Amanda::DB::Catalog

NAME

Amanda::DB::Catalog - access to the Amanda catalog: where is that dump?

SYNOPSIS

  use Amanda::DB::Catalog;

  # get all dump timestamps on record
  my @timestamps = Amanda::DB::Catalog::get_timestamps();

  # loop over those timestamps, printing dump info for each one
  for my $timestamp (@timestamps) {
      my @dumpfiles = Amanda::DB::Catalog::get_parts(
          timestamp => $timestamp,
          ok => 1
      );
      print "$timstamp:\n";
      for my $dumpfile (@dumpfiles) {
          print " ", $dumpfile->{hostname}, ":", $dumpfile->{diskname}, 
                " level ", $dumpfile->{level}, "\n";
      }
  }

MODEL

The Amanda catalog is modeled as a set of dumps comprised of parts. A dump is a complete bytestream received from an application, and is uniquely identified by the combination of hostname, diskname, dump_timestamp, level, and write_timestamp. A dump may be partial, or even a complete failure.

A part corresponds to a single file on a volume, containing a portion of the data for a dump. A part, then, is completely specified by a volume label and a file number (filenum). Each part has, among other things, a part number (partnum) which gives its relative position within the dump. The bytestream for a dump is recovered by concatenating all of the successful (status = OK) parts matching the dump.
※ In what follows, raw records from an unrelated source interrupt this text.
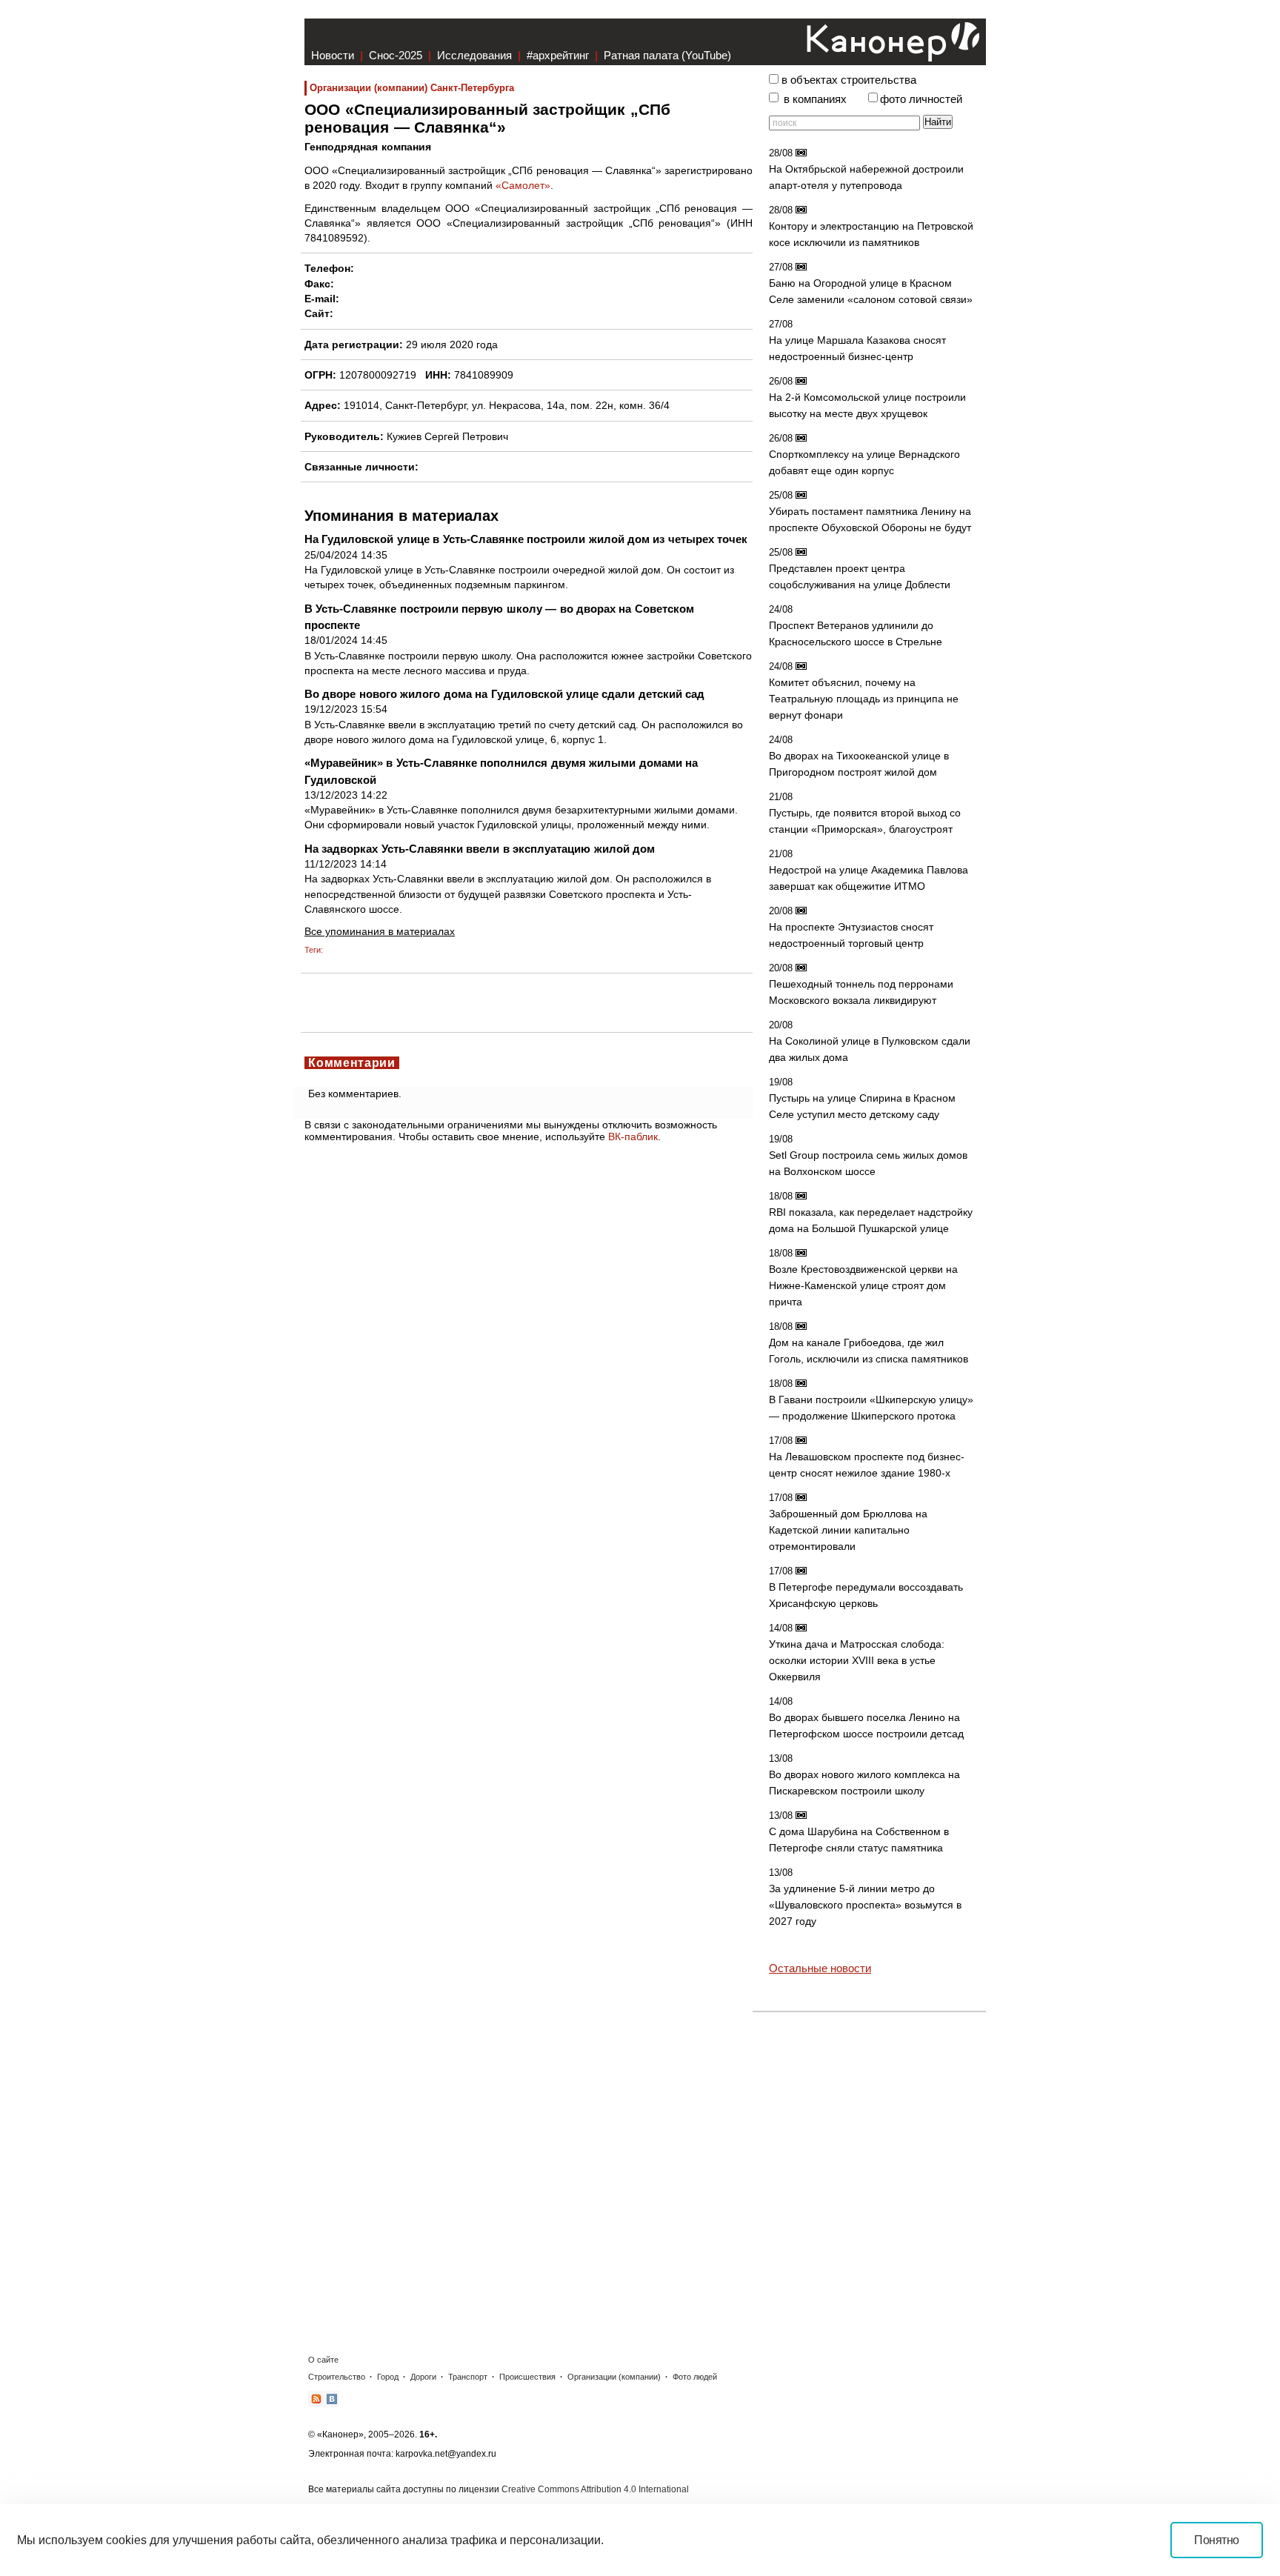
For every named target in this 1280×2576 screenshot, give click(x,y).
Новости (332, 55)
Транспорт (467, 2376)
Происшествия (527, 2376)
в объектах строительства (848, 80)
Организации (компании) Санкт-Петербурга (412, 87)
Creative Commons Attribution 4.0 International (595, 2489)
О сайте (323, 2359)
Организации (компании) (614, 2376)
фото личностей (921, 99)
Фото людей (695, 2376)
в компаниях (815, 99)
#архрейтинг (558, 55)
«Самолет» (523, 185)
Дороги (423, 2376)
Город (388, 2376)
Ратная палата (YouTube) (667, 55)
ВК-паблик (633, 1136)
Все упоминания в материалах (379, 931)
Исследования (474, 55)
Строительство (336, 2376)
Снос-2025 (395, 55)
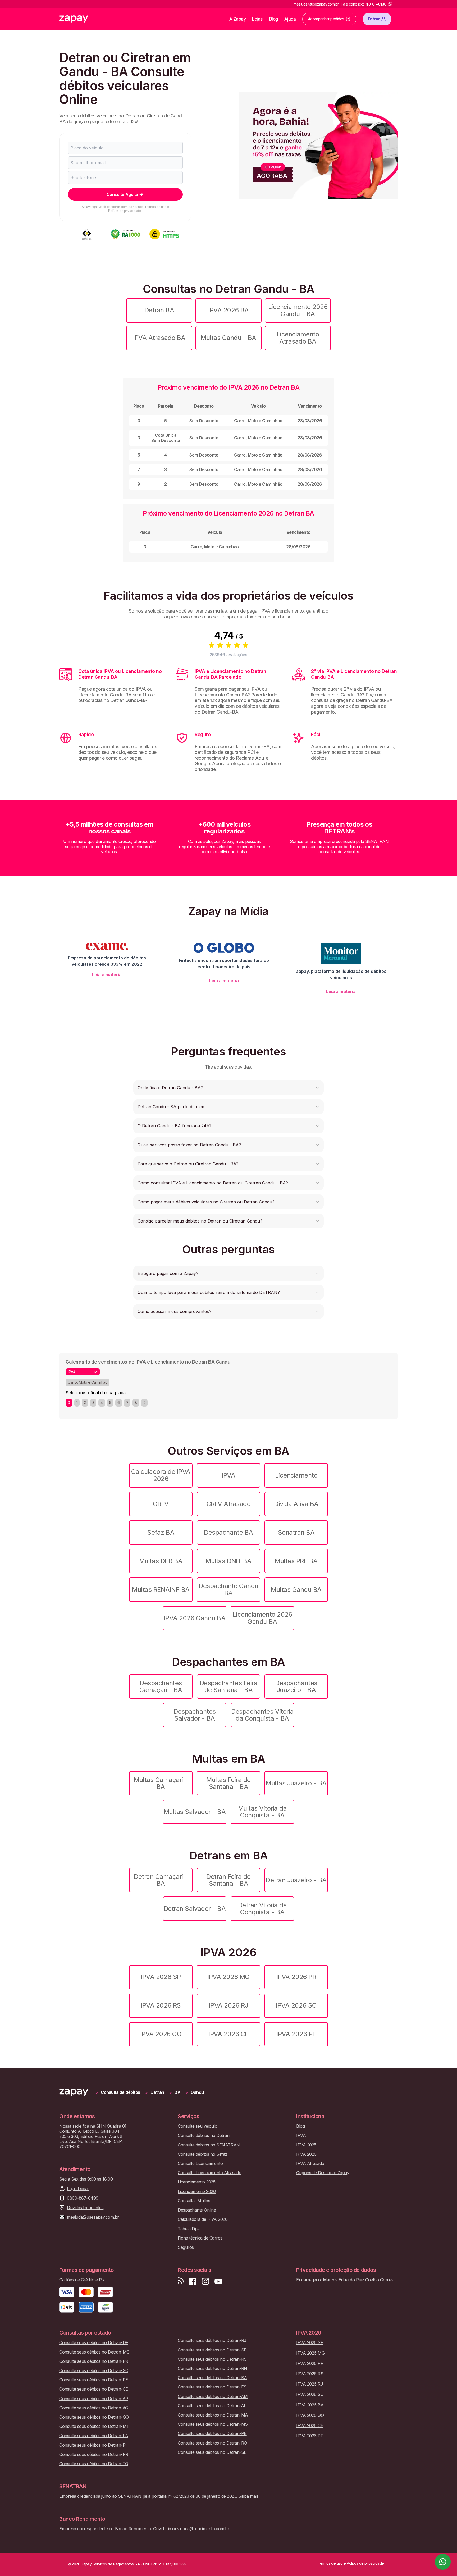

Files in the holding disk are considered part of the catalog, and are represented as single-part dumps (holding-disk chunking is ignored, as it is distinct from split parts).

DUMPS

The dump table contains one row per dump. It has the following columns:

dump_timestamp: (string) -- timestamp of the run in which the dump was created
write_timestamp: (string) -- timestamp of the run in which the part was written to this volume, or "00000000000000" for dumps in the holding disk.
hostname: (string) -- dump hostname
diskname: (string) -- dump diskname
level: (integer) -- dump level
status: (string) -- The status of the dump - "OK", "PARTIAL", or "FAIL". If a disk failed to dump at all, then it is not part of the catalog and thus will not have an associated dump row.
message: (string) -- reason for PARTIAL or FAIL status
nparts: (integer) -- number of successful parts in this dump
bytes: (integer) -- size (in bytes) of the dump on disk, 0 if the size is not known.
kb: (integer) -- size (in kb) of the dump on disk
orig_kb: (integer) -- size (in kb) of the complete dump (before compression or encryption); undef if not available
sec: (integer) -- time (in seconds) spent writing this part
parts: (arrayref) -- array of parts, indexed by partnum (so $parts->[0] is always undef). When multiple partial parts are available, the choice of the partial that is included in this array is undefined.

A dump is represented as a hashref with these keys.

The write_timestamp gives the time of the amanda run in which the part was written to this volume. The write_timestamp may differ from the dump_timestamp if, for example, amflush wrote the part to tape after the initial dump.

PARTS

The parts table contains one row per part, and has the following columns:

label: (string) -- volume label (not present for holding files)
filenum: (integer) -- file on that volume (not present for holding files)
holding_file: (string) -- fully-qualified pathname of the holding file (not present for on-media dumps)
dump: (object ref) -- a reference to the dump containing this part
status: (string) -- The status of the part - "OK", "PARTIAL", or "FAILED".
partnum: (integer) -- part number of a split part (1-based)
kb: (integer) -- size (in kb) of this part
sec: (integer) -- time (in seconds) spent writing this part

A part is represented as a hashref with these keys. The label and filenum serve as a primary key.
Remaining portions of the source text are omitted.